● **EXERCISE PROMPT**
Transcribe the listing below word for word but skip its images.

● **WORKING DATA**

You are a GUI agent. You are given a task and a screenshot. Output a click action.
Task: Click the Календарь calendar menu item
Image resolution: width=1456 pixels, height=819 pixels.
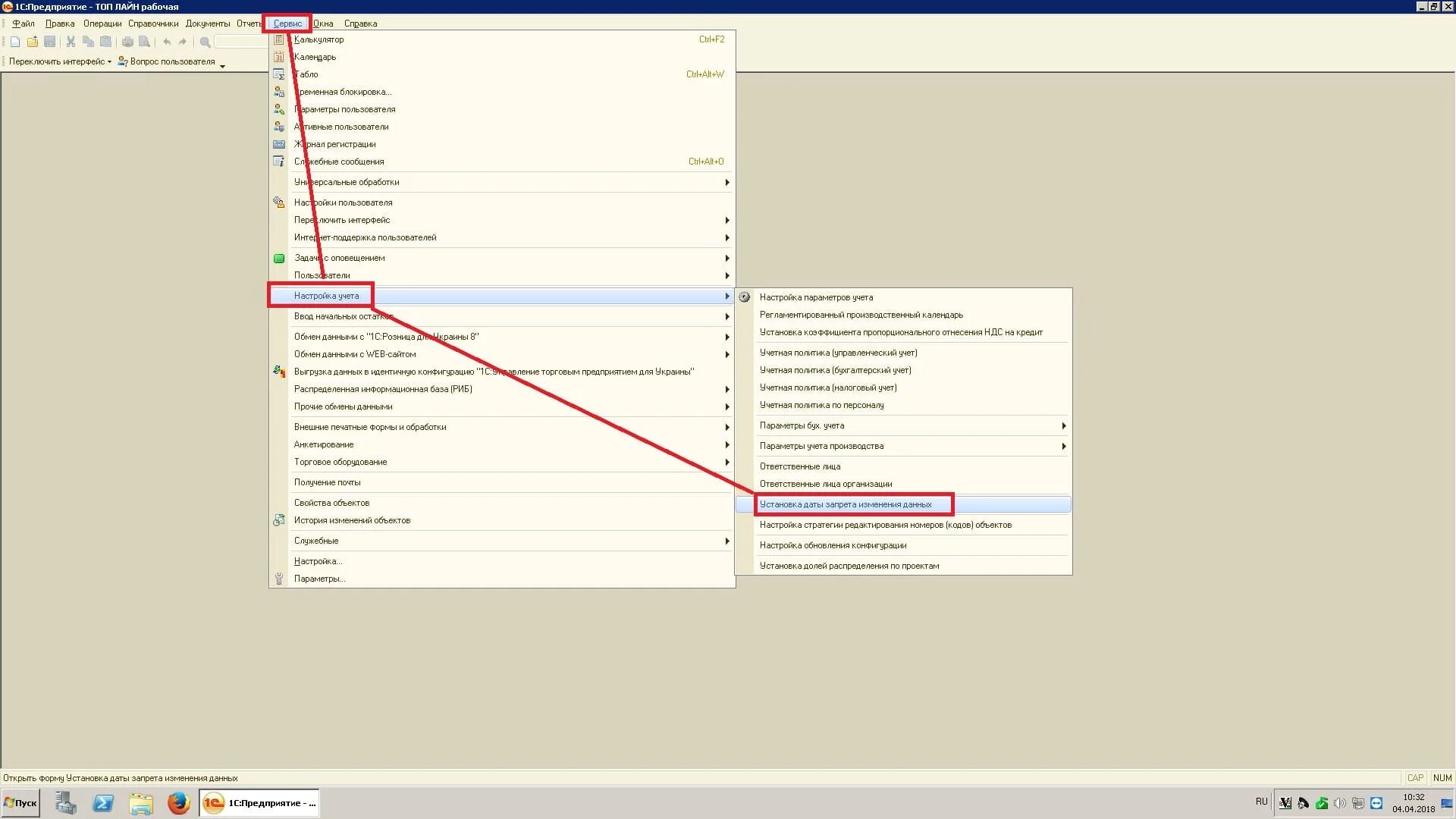[315, 57]
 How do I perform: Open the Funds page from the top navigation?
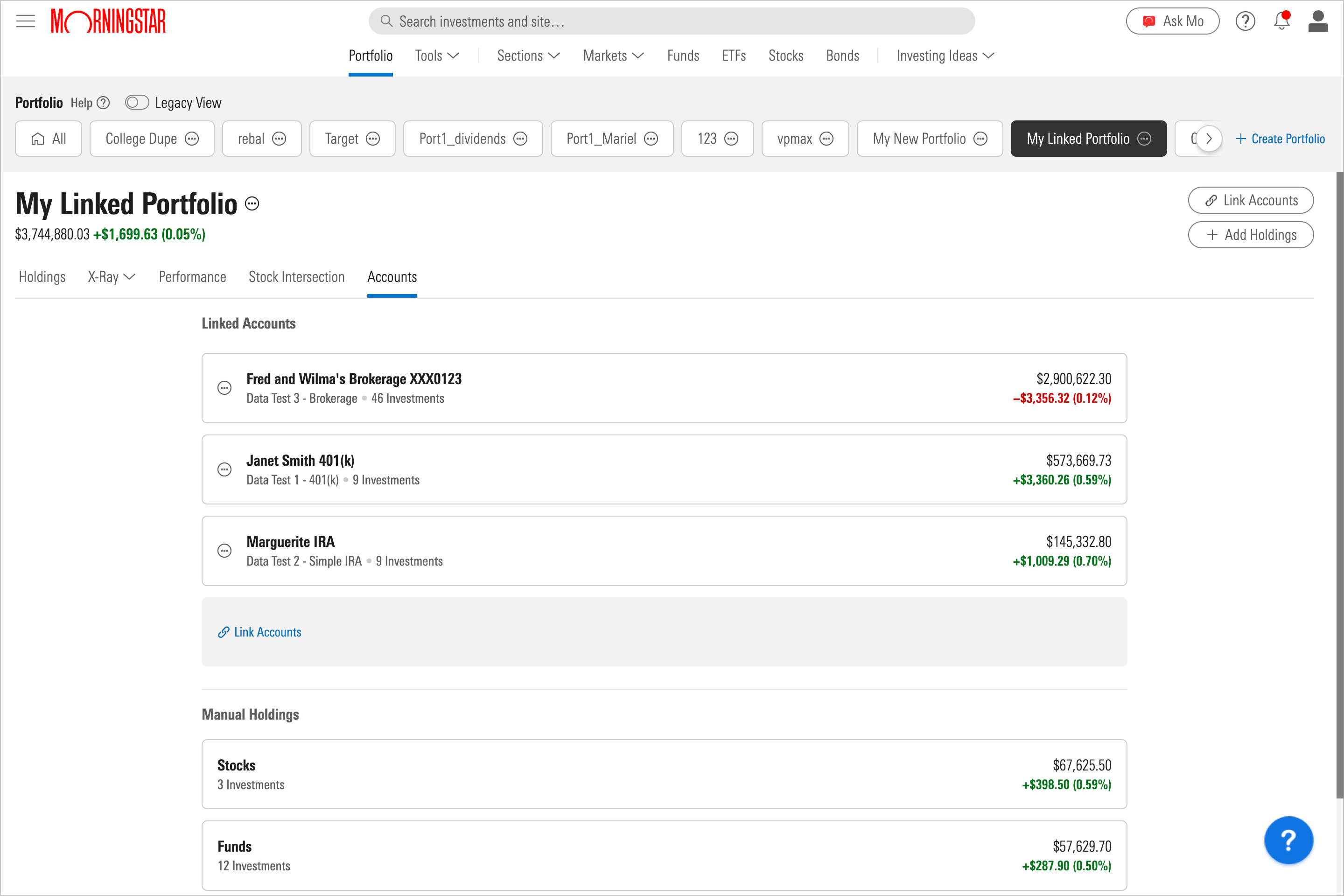pyautogui.click(x=683, y=56)
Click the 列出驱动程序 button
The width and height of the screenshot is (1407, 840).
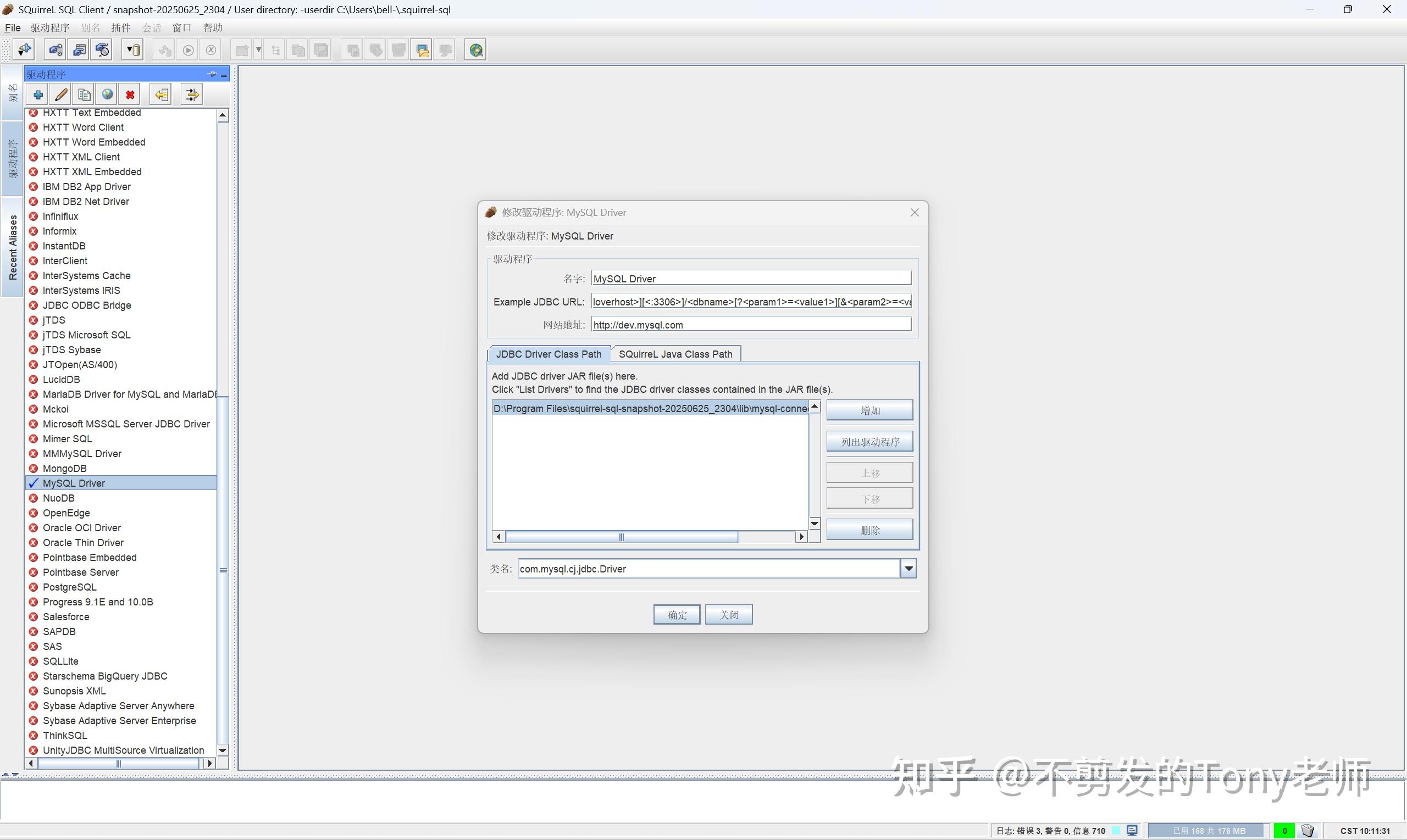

● **TASK ANSWER**
You are a GUI agent. You are given a task and a screenshot. Output a click action.
Task: Click the Календарь calendar menu item
Image resolution: width=1456 pixels, height=819 pixels.
[315, 57]
 How do I perform: Open the Funds page from the top navigation?
pyautogui.click(x=683, y=56)
Click the 列出驱动程序 button
The width and height of the screenshot is (1407, 840).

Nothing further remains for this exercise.